• **Source text**:

From: Eryu Guan <eguan@redhat.com>
To: Brian Foster <bfoster@redhat.com>
Cc: Christoph Hellwig <hch@infradead.org>,
Eric Sandeen <sandeen@redhat.com>,
fstests <fstests@vger.kernel.org>,
Zheng Liu <wenqing.lz@taobao.com>,
linux-xfs@vger.kernel.org
Subject: Re: [PATCH] test race when checking i_size on direct i/o read
Date: Thu, 21 Sep 2017 18:09:44 +0800 [thread overview]
Message-ID: <20170921100944.GX8034@eguan.usersys.redhat.com> (raw)
In-Reply-To: <20170920125529.GA16481@bfoster.bfoster>
On Wed, Sep 20, 2017 at 08:55:30AM -0400, Brian Foster wrote:
> On Wed, Sep 20, 2017 at 07:05:04PM +0800, Eryu Guan wrote:
> > On Tue, Sep 19, 2017 at 07:34:06AM -0700, Christoph Hellwig wrote:
> > > On Tue, Sep 19, 2017 at 10:13:52AM -0400, Brian Foster wrote:
> > > > Can we pass a boolean or flag to xfs_iomap_write_unwritten() to have it
> > > > update the incore i_size after unwritten extent conversion? Then move
> > > > (or remove) the associated update from xfs_dio_write_end_io().
> > >
> > > I don't think we even need a flag - all three callers of
> > > xfs_iomap_write_unwritten want to update the file size.

• **Data segment**:
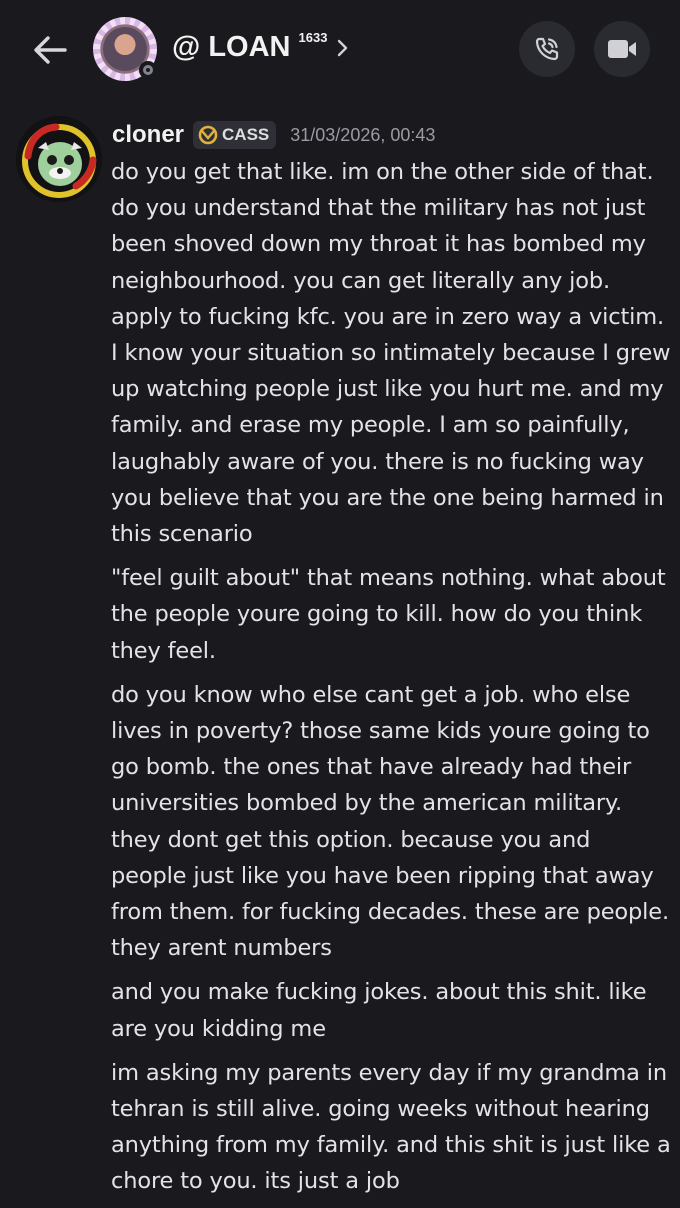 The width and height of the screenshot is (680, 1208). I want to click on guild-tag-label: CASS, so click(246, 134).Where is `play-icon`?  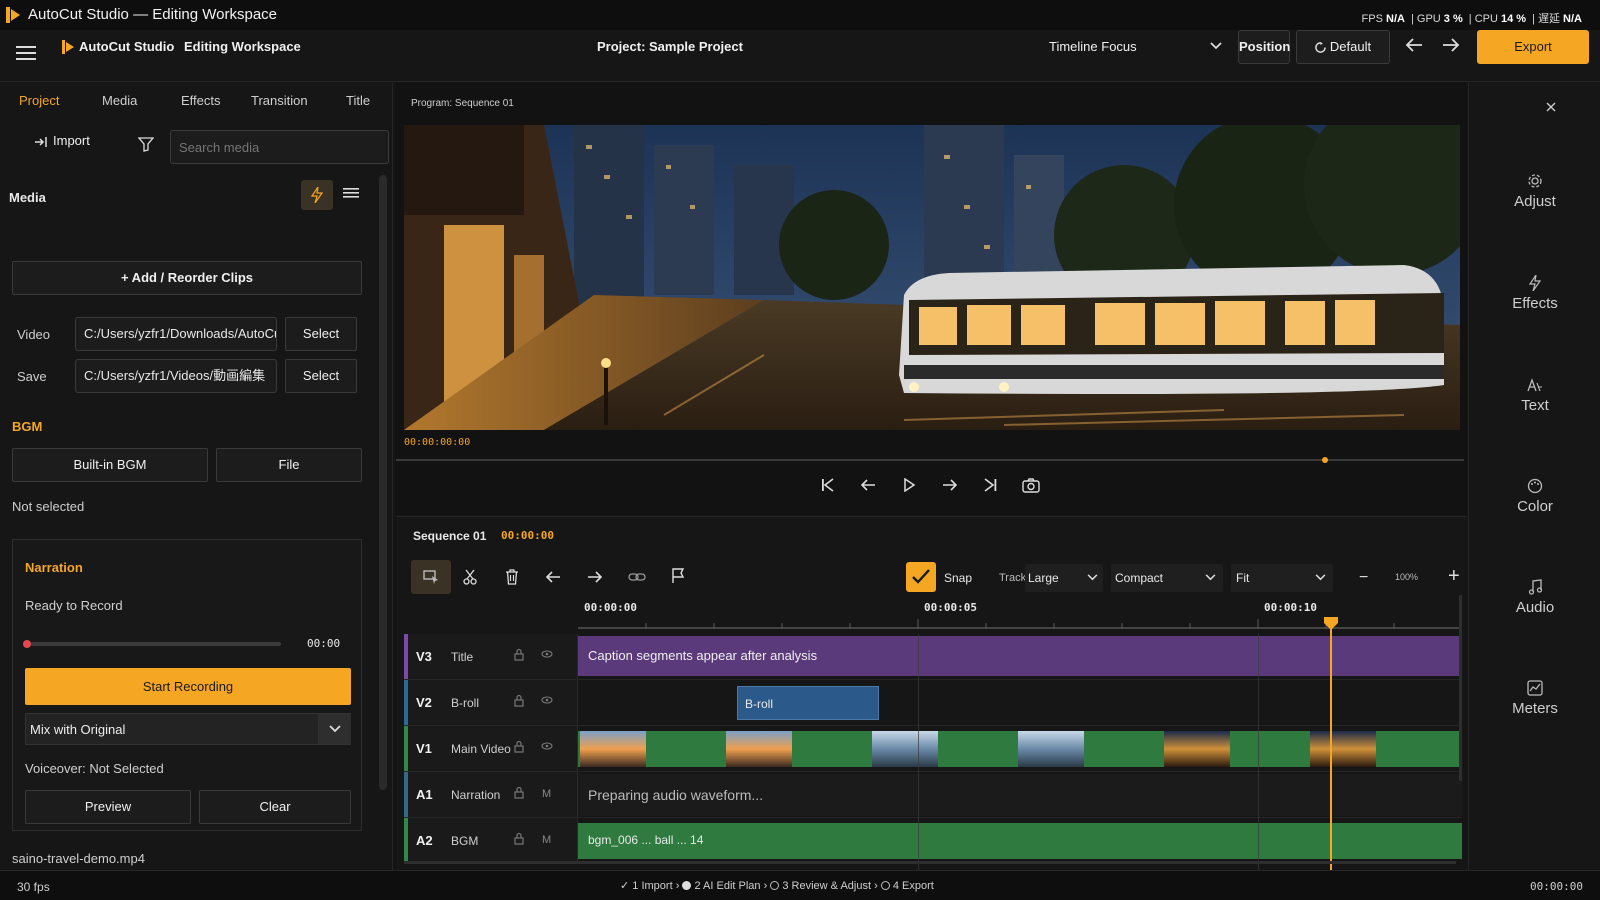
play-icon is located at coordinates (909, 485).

• **Aim of the exercise**:
Continue the mailing-list thread about the i_size race on direct I/O reads from its last line.

• **Task output**:
> >
> > I tried this approach, but seems there's some problem in the buffered
> > aio path, generic/112 (aio fsx) failed quickly. But I haven't digged
> > into the reason (maybe I screwed it up, not the method is wrong..).
> >
>
> From the generic/112 results:
>
> Size error: expected 0x3785b stat 0x38000 seek 0x38000
>
> I suspect the problem is that the offset+size from buffered I/O
> completion is not based on the inode size. Rather, it is buffer head
> granularity size of the ioend. Given that, it probably does make sense
> to skip the update from this path.
Yeah, you're right.
xfs_io -fc "falloc -k 0 4k" -c "pwrite 0 2k" -c fsync /mnt/xfs/testfile
This results in 4k file size (block size is also 4k).
>
> > Then I tried Brian's suggestion, pass a boolean to
> > xfs_iomap_write_unwritten() to tell if we want it to update in-core
> > isize after unwritten extent conversion, and skip the in-core isize
> > update in xfs_dio_write_end_io() accordingly. This approach seems to
> > work, it passed the test Eric posted here, and fstests 'aio' group
> > tests, a run of 'quick' group didn't find any new failure as well.
> >
> > I attached the WIP patch (without proper comments) I was testing, if
> > this looks fine I can format a formal patch and do more testings.
> >
>
> Thanks. This mostly looks reasonable to me...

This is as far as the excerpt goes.